Tasks to complete:
(a) Answer these questions about the forum thread on USBA shoots:
(i) Which shoot does tcollecter say they can't wait for?
(ii) What problem did ap1221 think the open shooters had?
(iii) Which level did dkingrey71 want to be moved down to?
(b) Reproduce the stretch of the forum thread on USBA shoots from "## mitcheyb (Feb" through "and Bucks shoot.".

Reading passage:
▬▬▬▬▬▬▬▬▬▬
I heard the same story from a very very reliable source, and i think that is crap. I had thought about attending a USBA shoot but i think i will pass now. Sound like a well run club, everyone wants to go to a shoot where the Pres. brother can do no wrong. I bet he was not asked to leave.ukey:ukey:ukey:


----------



## arrow-slinger (Mar 20, 2007)

no he wasn't


----------



## mitcheyb (Feb 7, 2005)

ttt


----------



## tcollecter (Jan 25, 2004)

*Usba*

I have shot the USBA all year and have had no problems at all. They have put on some of the toughest and well run shoots I have been to. Can't wait for Bass and Bucks shoot.


----------



## ap1221 (Feb 16, 2008)

*no problems???*

i thought there were problems with the open shooters counting 11's


----------



## dkingrey71 (Dec 31, 2004)

*Usba*

I have had my troubles with the USBA this year myself. I have tried to talk to the Pres. about the different skill levels. My top 3 scores are not out of the 350 range but I am still in #8. I have finished close to last at every shoot I have been at this year. I talked to the Pres about it at the Mi. shoot and all he had to say that my random 10 keeps me there. I told him I can't compete with the shooters in level 8. 350 will win you level 4, I just wanted to be moved down to level 6 and He said no and got up and said he had to go cook he was hungry. i didnt go to the last shoot, didnt want to waste my money. I heard about this abortion after it happened. The shooter did nothing wrong, the Brother started it. I someone walked up to you at the start of the shoot and ask " why did you come if all you were going to do is b!#ch." That would make anybody mad!!!!


----------



## ap1221 (Feb 16, 2008)

*i agree with you on that*



dkingrey71 said:


> I have had my troubles with the USBA this year myself. I have tried to talk to the Pres. about the different skill levels. My top 3 scores are not out of the 350 range but I am still in #8. I have finished close to last at every shoot I have been at this year. I talked to the Pres about it at the Mi. shoot and all he had to say that my random 10 keeps me there. I told him I can't compete with the shooters in level 8. 350 will win you level 4, I just wanted to be moved down to level 6 and He said no and got up and said he had to go cook he was hungry. i didnt go to the last shoot, didnt want to waste my money. I heard about this abortion after it happened. The shooter did nothing wrong, the Brother started it. I someone walked up to you at the start of the shoot and ask " why did you come if all you were going to do is b!#ch." That would make anybody mad!!!!



WORD brother WORD:cheers:


----------



## baylward (Aug 18, 2003)
▬▬▬▬▬▬▬▬▬▬
[Stored dataset items]
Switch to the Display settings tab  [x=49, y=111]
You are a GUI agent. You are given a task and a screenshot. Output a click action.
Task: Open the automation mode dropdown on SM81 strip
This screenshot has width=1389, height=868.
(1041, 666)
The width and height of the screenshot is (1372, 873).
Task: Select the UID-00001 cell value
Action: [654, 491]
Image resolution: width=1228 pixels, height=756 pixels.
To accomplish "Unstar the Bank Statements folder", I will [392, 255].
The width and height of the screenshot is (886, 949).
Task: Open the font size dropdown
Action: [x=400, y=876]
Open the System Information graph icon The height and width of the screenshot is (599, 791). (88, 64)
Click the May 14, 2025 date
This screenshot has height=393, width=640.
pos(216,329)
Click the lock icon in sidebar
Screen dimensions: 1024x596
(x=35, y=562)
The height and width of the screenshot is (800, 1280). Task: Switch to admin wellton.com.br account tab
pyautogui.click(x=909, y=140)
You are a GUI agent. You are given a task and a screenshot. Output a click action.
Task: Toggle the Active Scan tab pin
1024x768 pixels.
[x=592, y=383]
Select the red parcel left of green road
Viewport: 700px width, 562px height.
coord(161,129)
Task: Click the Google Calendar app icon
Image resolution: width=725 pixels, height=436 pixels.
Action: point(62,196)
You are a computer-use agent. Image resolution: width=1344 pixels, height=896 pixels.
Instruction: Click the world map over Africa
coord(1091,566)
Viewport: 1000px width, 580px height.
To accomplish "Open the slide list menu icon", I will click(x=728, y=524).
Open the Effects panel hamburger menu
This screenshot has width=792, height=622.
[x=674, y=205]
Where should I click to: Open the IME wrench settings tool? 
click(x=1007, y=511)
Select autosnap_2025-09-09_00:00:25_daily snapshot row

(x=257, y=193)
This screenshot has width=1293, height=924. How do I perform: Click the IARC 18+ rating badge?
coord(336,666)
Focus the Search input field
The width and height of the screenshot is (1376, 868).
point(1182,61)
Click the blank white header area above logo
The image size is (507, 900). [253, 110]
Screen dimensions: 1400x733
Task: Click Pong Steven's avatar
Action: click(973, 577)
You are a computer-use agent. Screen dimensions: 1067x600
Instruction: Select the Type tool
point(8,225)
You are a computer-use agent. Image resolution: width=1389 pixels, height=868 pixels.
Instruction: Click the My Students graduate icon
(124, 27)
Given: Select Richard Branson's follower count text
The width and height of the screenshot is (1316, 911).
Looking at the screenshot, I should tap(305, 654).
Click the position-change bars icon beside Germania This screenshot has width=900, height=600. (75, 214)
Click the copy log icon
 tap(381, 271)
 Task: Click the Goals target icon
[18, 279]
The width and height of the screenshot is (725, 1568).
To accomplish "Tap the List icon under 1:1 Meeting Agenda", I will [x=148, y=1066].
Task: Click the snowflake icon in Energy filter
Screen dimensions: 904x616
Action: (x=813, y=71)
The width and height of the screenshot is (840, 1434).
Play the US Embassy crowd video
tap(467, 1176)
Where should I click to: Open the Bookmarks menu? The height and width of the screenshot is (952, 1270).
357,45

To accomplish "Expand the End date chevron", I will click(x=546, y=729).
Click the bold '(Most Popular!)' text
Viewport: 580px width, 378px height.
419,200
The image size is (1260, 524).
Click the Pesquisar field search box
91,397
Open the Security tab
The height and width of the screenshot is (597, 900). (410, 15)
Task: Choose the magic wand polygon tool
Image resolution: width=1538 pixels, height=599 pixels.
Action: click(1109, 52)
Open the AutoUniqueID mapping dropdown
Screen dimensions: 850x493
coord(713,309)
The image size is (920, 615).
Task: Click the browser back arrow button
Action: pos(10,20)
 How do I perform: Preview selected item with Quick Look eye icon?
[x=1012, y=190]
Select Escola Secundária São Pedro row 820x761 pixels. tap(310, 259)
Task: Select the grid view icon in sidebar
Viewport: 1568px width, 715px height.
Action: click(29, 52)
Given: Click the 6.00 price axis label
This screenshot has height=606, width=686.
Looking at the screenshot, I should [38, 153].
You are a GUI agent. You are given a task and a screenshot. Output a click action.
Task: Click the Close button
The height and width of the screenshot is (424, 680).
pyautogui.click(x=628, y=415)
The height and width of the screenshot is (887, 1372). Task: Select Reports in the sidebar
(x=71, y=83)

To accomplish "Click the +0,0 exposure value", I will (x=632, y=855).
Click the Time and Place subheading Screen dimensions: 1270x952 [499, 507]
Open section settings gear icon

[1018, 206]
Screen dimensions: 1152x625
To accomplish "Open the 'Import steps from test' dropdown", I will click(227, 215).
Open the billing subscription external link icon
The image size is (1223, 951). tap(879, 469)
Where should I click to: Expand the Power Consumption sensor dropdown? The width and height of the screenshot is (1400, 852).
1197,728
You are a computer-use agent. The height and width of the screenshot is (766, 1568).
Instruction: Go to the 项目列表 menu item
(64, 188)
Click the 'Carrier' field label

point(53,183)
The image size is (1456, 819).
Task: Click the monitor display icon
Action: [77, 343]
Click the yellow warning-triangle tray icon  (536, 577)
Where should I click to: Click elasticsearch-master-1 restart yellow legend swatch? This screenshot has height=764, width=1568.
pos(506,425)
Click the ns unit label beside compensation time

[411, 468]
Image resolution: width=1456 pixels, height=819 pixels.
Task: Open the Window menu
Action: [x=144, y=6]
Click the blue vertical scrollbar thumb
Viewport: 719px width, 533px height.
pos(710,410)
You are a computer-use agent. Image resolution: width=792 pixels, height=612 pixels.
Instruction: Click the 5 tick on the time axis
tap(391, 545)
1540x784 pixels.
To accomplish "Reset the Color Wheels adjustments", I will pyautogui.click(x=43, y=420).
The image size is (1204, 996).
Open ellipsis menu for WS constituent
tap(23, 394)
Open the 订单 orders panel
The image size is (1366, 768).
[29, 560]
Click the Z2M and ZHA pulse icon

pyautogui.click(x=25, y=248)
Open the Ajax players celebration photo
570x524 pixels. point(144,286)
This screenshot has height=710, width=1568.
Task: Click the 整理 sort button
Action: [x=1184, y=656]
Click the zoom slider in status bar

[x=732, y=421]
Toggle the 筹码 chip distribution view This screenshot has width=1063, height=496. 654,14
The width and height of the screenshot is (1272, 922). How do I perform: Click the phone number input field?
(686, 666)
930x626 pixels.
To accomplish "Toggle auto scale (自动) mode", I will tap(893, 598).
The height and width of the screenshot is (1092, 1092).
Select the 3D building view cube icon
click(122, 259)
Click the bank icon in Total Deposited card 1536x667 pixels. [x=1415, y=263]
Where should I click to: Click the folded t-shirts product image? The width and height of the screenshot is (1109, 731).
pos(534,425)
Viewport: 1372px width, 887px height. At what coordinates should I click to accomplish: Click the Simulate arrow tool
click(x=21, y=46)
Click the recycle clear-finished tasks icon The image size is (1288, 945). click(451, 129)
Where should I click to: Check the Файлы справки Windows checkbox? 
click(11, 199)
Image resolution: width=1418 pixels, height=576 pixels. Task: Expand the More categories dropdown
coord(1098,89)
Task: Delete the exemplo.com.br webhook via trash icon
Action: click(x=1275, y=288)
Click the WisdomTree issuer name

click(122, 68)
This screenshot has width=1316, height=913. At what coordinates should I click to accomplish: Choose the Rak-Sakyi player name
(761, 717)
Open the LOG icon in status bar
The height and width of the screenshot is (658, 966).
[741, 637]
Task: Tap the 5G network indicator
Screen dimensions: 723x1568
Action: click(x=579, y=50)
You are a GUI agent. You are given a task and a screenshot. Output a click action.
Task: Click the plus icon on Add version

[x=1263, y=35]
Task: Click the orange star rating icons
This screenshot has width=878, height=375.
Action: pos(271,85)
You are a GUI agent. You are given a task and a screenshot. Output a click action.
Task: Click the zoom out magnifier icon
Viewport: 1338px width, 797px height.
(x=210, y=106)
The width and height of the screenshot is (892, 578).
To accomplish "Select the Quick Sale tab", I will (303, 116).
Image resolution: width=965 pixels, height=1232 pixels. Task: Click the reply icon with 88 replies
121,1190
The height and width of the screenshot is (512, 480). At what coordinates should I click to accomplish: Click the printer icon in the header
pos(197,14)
▬▬▬▬▬▬▬▬▬▬
Results in order:
(a)
(i) The Bass and Bucks shoot.
(ii) Counting 11's.
(iii) Level 6.

(b)
## mitcheyb (Feb 7, 2005)

ttt


----------



## tcollecter (Jan 25, 2004)

*Usba*

I have shot the USBA all year and have had no problems at all. They have put on some of the toughest and well run shoots I have been to. Can't wait for Bass and Bucks shoot.